**Action item A**
Write out the Ohm speaker review word for word, everything from "Category: Speakers" down to "them on hand.".
**Action item B**
According to the Ohm speaker review, what was wrong with the pair of original 3XO drivers the writer found?
**Action item C**
Give what follows in the review of the Ohm Walsh 3/3000 speakers, continuing after its last sentence.

Review: Ohm Acoustics Walsh 3/3000 Speaker

Category: Speakers

I had started a thread quite awhile ago regarding my journey with a pair of Ohm 3XO's and upgrading their drivers to the newest 1000 series of driver/can that Ohm now has. Much of what was stated in that thread is carried over to this "review". And while I am not worthy of writing reviews, I just wanted to pass along my perspective of the Ohm’s along with a brief comparison of the original drivers as well.

I might add that while my 3/3000 project was underway, I was able to find a pair of great condition original 3XO drivers. One of the cans metal grill was loose, but the foam surrounds and tweeters were in fabulous condition. I bought them up thinking about a small shoot-out against the new drivers. I am glad I had them on hand.

After spending a great deal of time with Ohm’s again, I realized what I truly love about these speakers, even after all these years. I find myself totally immersed in the music they make, and instead of music being thrown at me like so many dynamic forward-firing speakers do, the Ohm’s present music in a fashion that I find more realistic, more like true live performances. While I have heard the Ohm’s called too diffuse, and ill-defined, I don’t feel that to be the case at all. Instead, I much prefer the large soundstage and lifelike images that are produced by them. I use live music/concerts as a reference, and while I know this can be a crap-shoot of sorts, I find the Ohm to be more true to live music more so than many forward-firing speakers that I have listened to or have owned in the past.

Speaking of the soundstage that is reproduced by the Ohm, another aspect I find so very realistic is the image height. The Ohm’s present the performers as a real live person in height, and dimension, not some miniaturization of who is on stage. To me, this is another positive aspect that makes listening to them more fun, more involving and pleasurable. In reference, I have been used to Magnepans for quite some time and thought they would never be replaced in my main system. Image height was always one of the Maggies trademarks as well, and one I find to be important. The Ohm’s do this as good if not better in my listening room.

**Collected material**
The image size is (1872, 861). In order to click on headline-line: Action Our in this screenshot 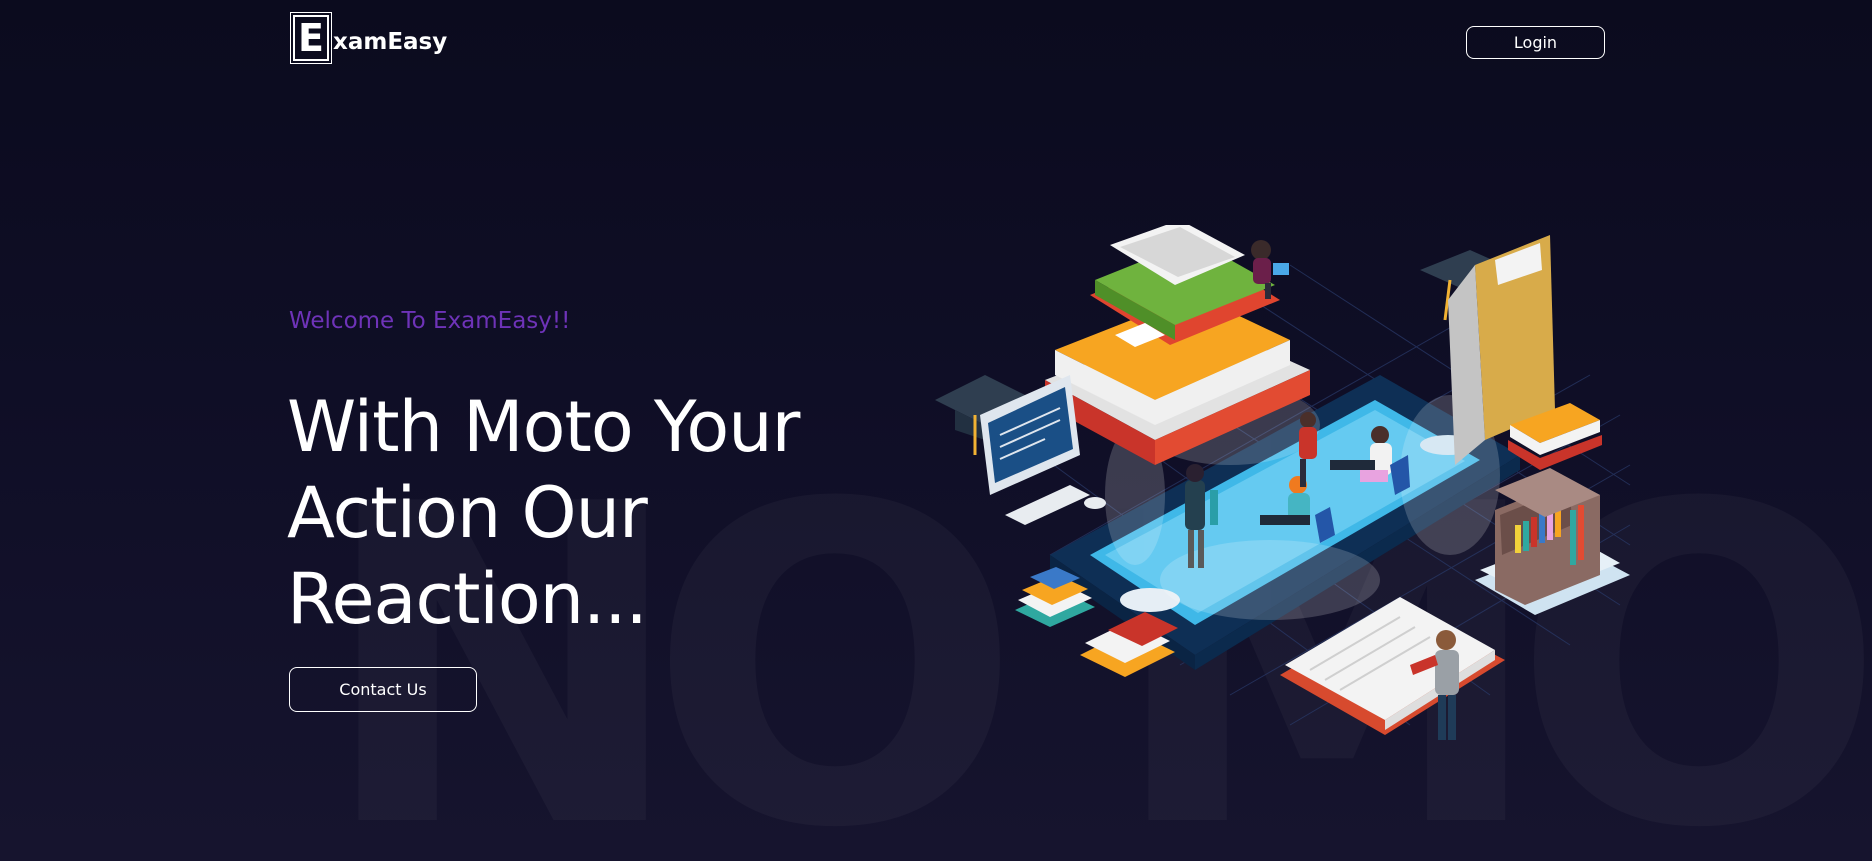, I will do `click(468, 513)`.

**Exercise response A**
Category: Speakers

I had started a thread quite awhile ago regarding my journey with a pair of Ohm 3XO's and upgrading their drivers to the newest 1000 series of driver/can that Ohm now has. Much of what was stated in that thread is carried over to this "review". And while I am not worthy of writing reviews, I just wanted to pass along my perspective of the Ohm’s along with a brief comparison of the original drivers as well.

I might add that while my 3/3000 project was underway, I was able to find a pair of great condition original 3XO drivers. One of the cans metal grill was loose, but the foam surrounds and tweeters were in fabulous condition. I bought them up thinking about a small shoot-out against the new drivers. I am glad I had them on hand.

**Exercise response B**
The metal grill on one of the cans was loose.

**Exercise response C**
Of course the soundstaging that stretches out across the room, and image height and depth that is so realistic wouldn’t be much good if the sonic characteristics of the speaker wasn’t good to begin with would it? Well, I can say that the treble is smooth and precise, has all the air you could want, and it doesn’t ever get spitty or sibilant. I would suppose that if you had some really terrible recording, it will only pass that along, but on well recorded music, the treble and midrange just shine. Voices, both male and female are reproduced with a clarity and accuracy that makes me want to continue to listen. I like to use K.D. Lang as one of my test vocals, and spin her CD “Ingenue” quite often. I also like Norah Jones, and have heard her live as well, the Ohm’s manage both of these vocalists with ease and clarity, and transport you right to the venue or studio.

Not to be outdone is the bass. It is solid as they come and not one-note or some blob of booming noise that so often robs music of it’s timing and structure. In living with my Magnepan MG-1’s and MMG’s, there is little bass to speak of, so the Ohm’s bass is a welcome addition to my music room. I find the Ohm’s much easier to place and integrate into the system than trying to get subs to work with the Maggies. I would say the 3000’s dig down into the mid 30 Hz range in my room, and that it is always tuneful and never out of control-unless the music of choice is to begin with.

If you are going to purchase a pair of Ohm’s, be certain to calculate your room size correctly and consult with John. This will enable you to purchase the right Ohm model that will fit your space in regards to bass quality and impact. As with all of the Ohm’s, you get the same basic “family” of sound, same treble, midrange, but the larger cabinets obviously bring about better and deeper bass.

My music choices typically range from pop recordings to jazz, a little gospel and R&B thrown in. I can say that the Ohm’s shine on it all, and while the speakers don’t bring attention to themselves, they just make great music, and that is what I am after. Are the Ohm’s after all these years outdated? No, even as I listened to the older drivers in the 3’s, the music was all still there. Maybe some rougher edges and not quite as detailed, but still wonderful transducers. Briefly, what I found with the new versus older drivers was a level of detail that the older drivers just didn’t have. The midrange and treble of the 1000 series of drivers is just better all around, greater detail, ability to play louder without becoming strident and shrill, and overall just smoother and more listenable. The bass on the newer drivers dig a bit deeper and is not wooly sounding. I thought the original driver bass could lack a bit of definition at times and just not sound as clear. Maybe even tubby at times. The new driver cures this in the 3000. Also I feel as if the speaker as a whole is more open, the soundstaging even more improved and open, and the older speakers were no slouches in that department to begin with.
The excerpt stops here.